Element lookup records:
## begin

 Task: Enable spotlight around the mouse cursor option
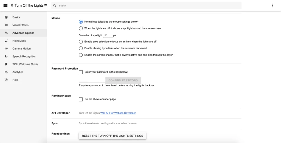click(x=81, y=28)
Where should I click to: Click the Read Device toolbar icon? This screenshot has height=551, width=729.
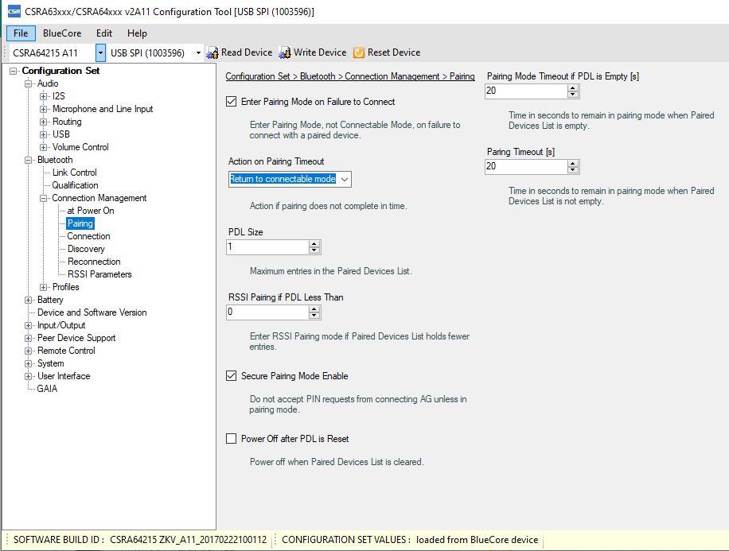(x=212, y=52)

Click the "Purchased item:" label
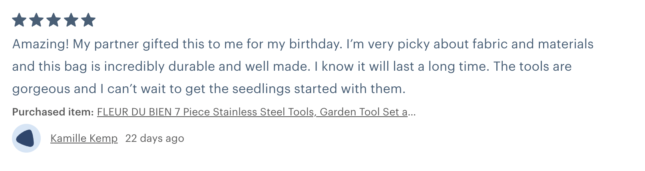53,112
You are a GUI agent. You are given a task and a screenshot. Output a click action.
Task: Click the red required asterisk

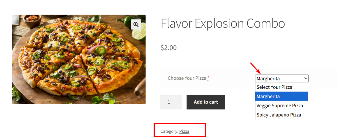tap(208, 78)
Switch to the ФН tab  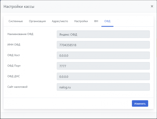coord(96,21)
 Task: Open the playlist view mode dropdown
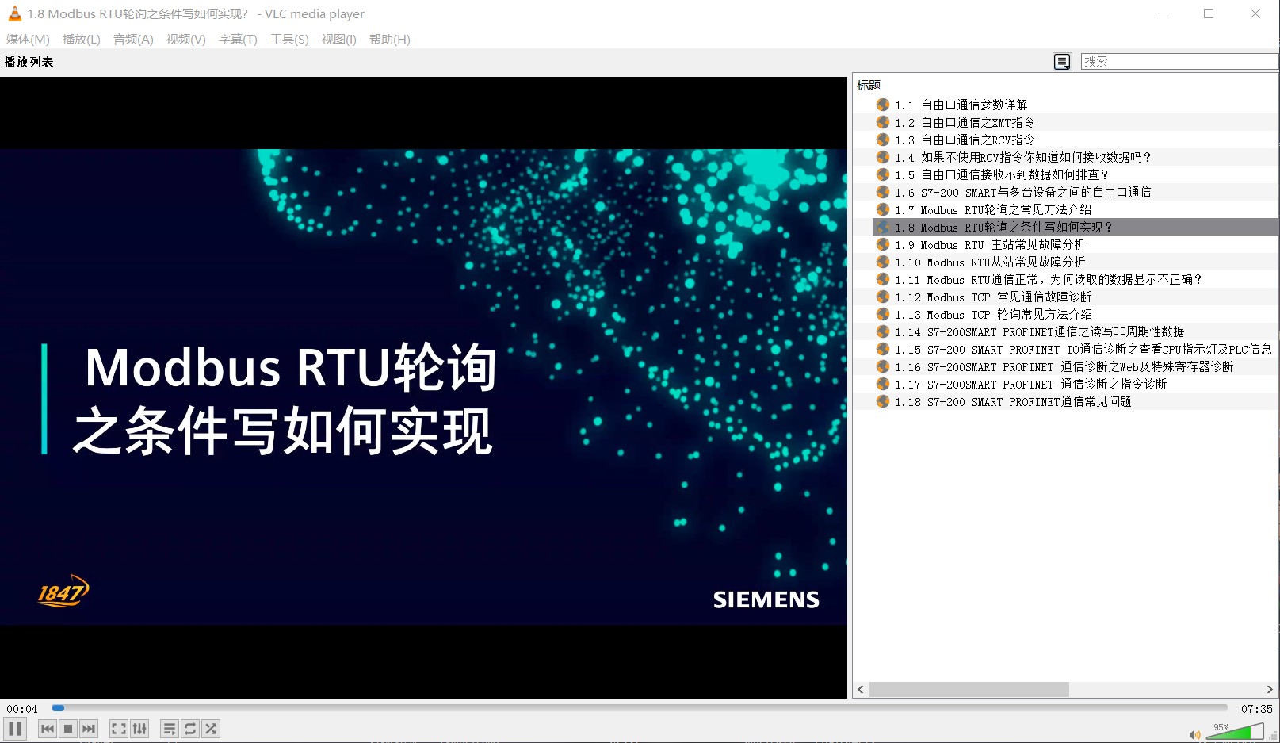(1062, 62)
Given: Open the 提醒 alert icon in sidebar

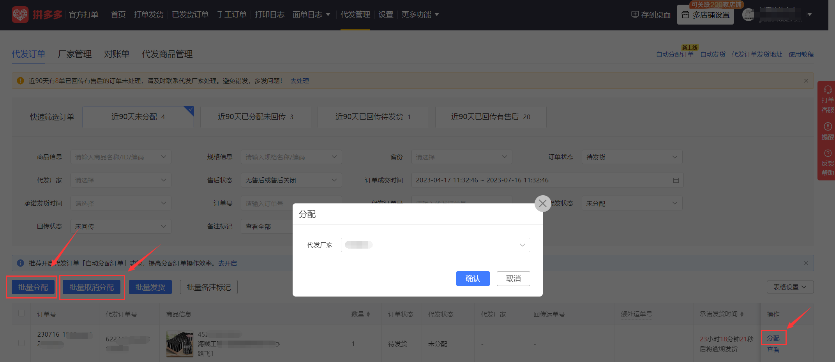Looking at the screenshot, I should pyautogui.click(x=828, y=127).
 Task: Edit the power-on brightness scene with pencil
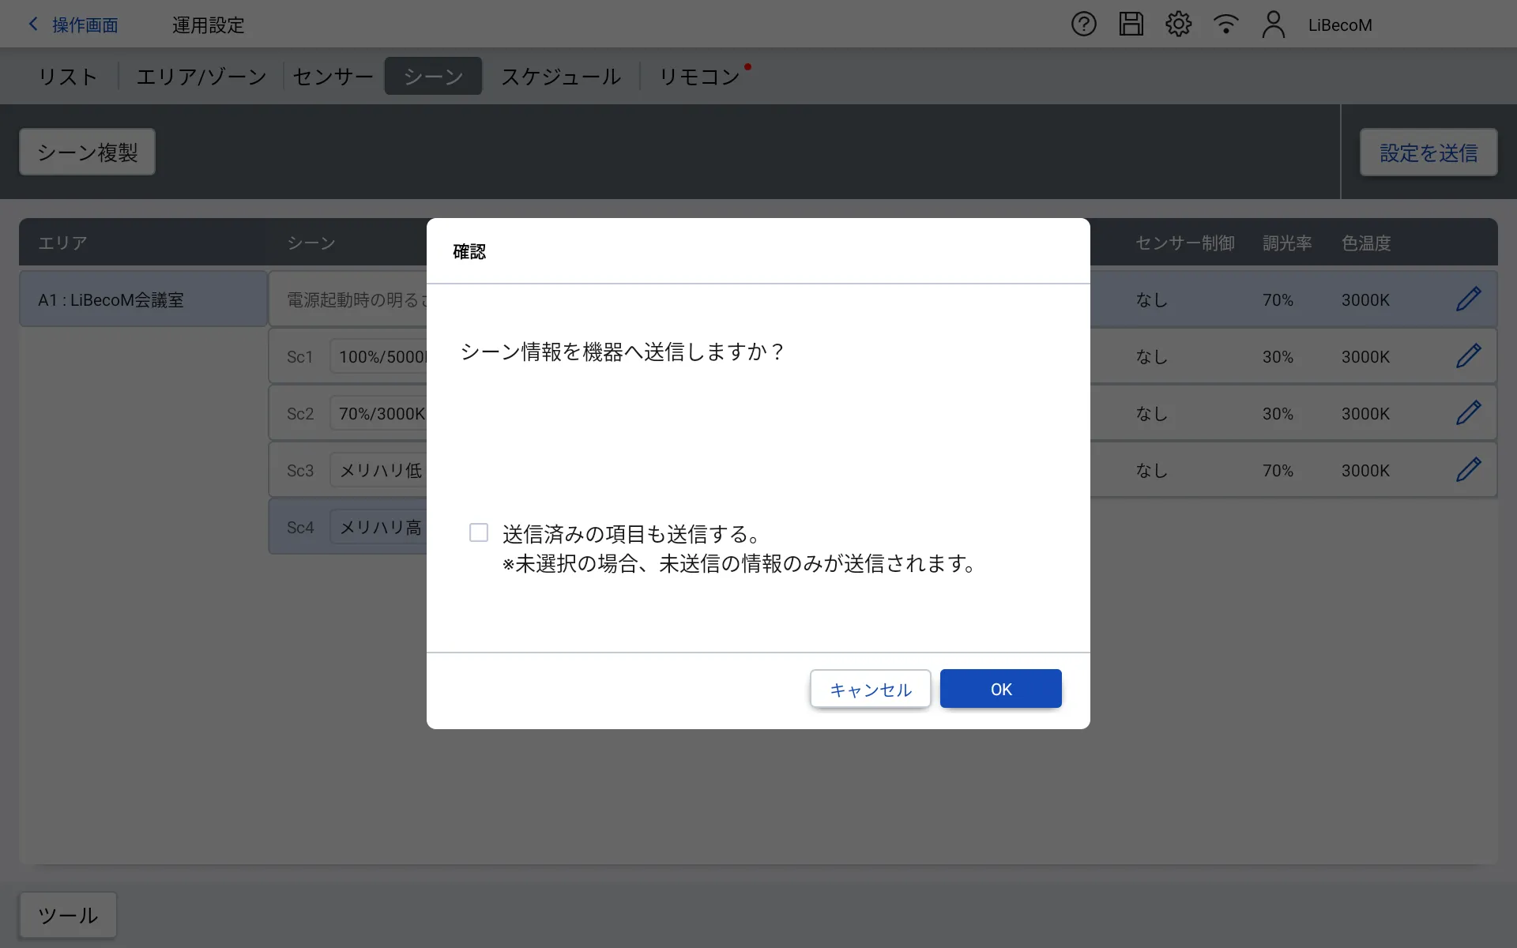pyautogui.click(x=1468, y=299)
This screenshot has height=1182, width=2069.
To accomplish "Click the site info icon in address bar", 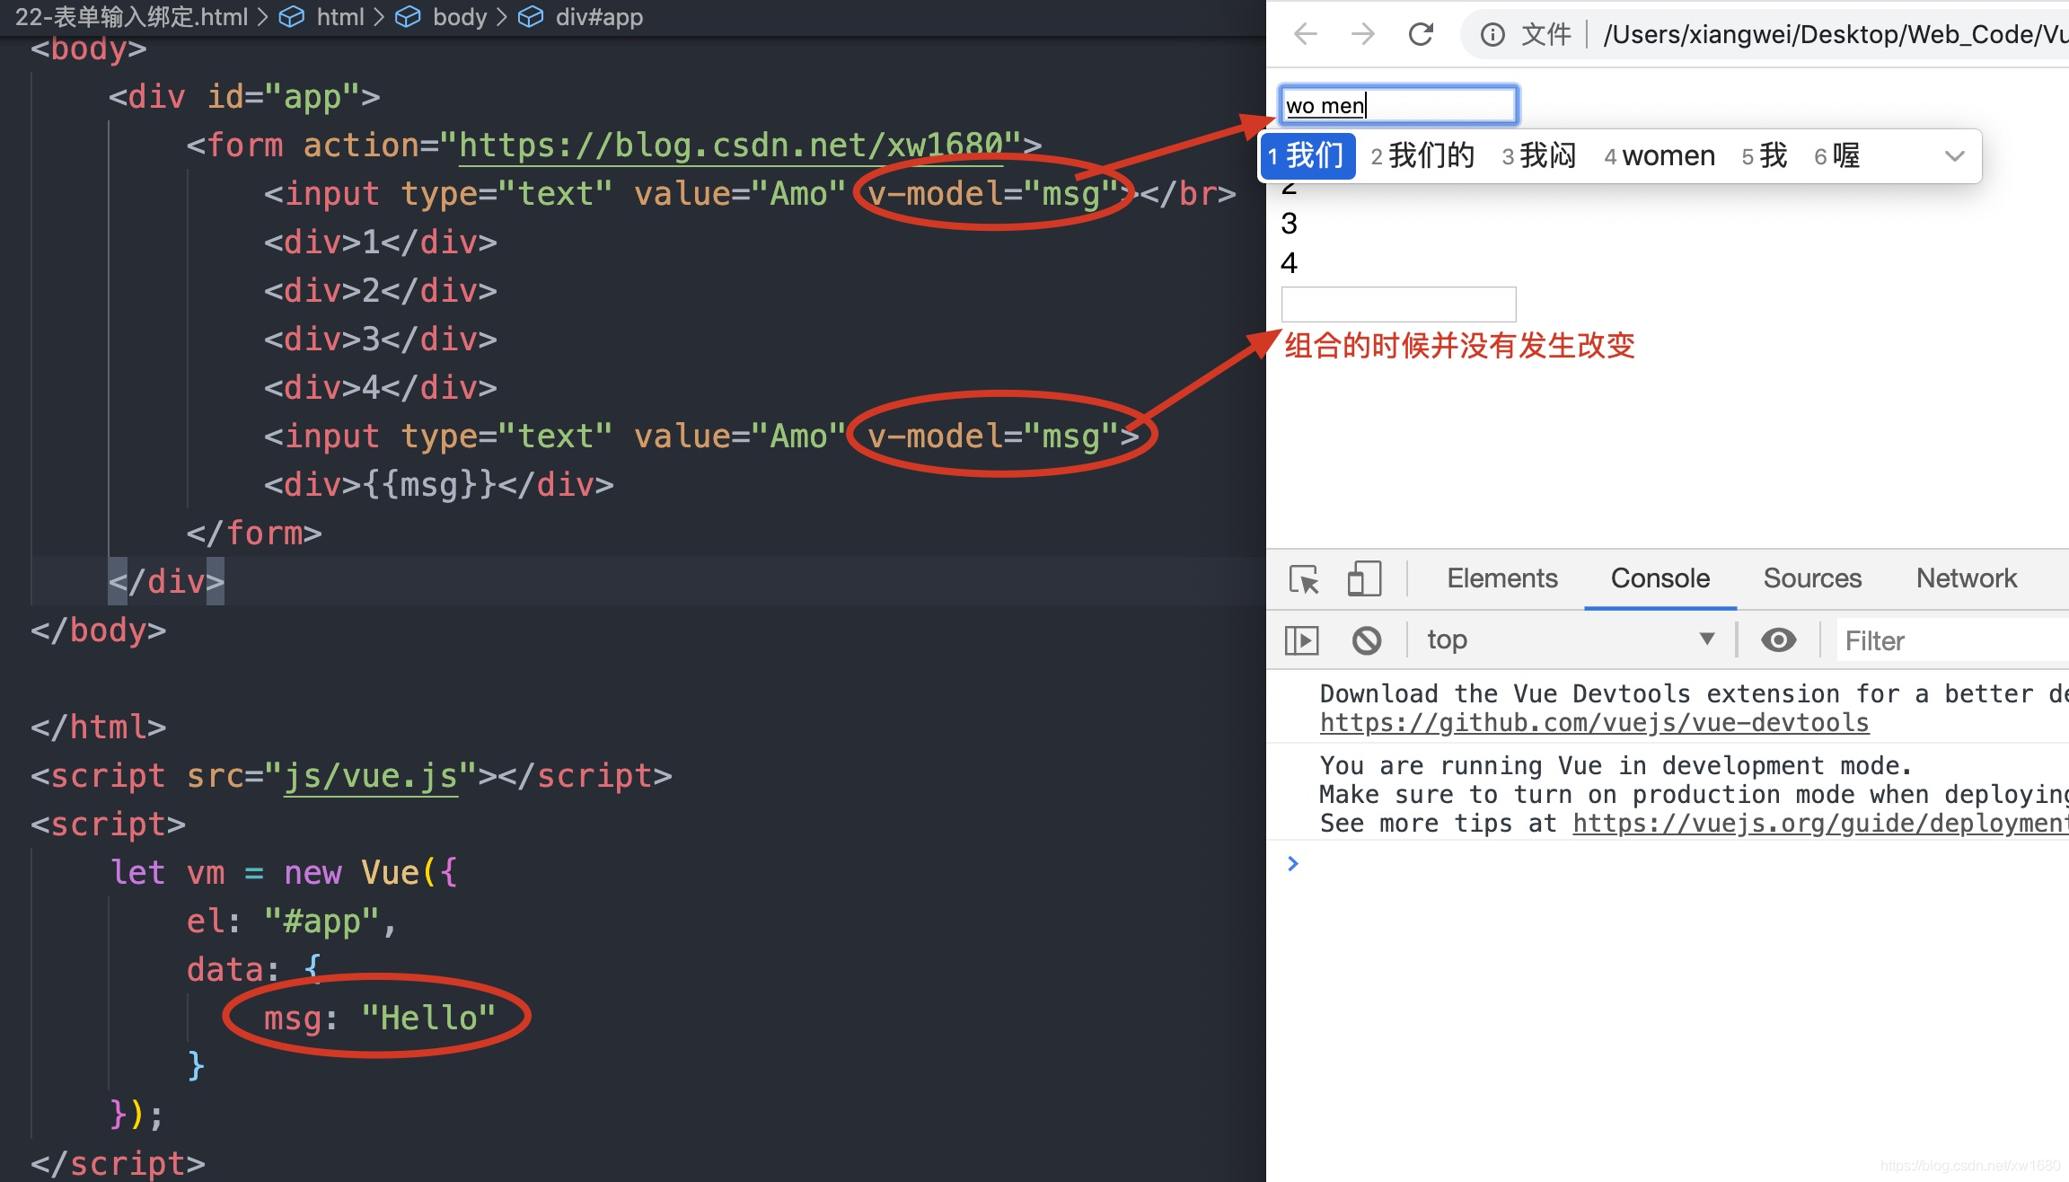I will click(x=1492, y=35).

## end

§ Work instructions
Count the lines of the records above that contain the word "Open", matching capitalization exactly, and reply with only the number.

§ Solution to this problem
2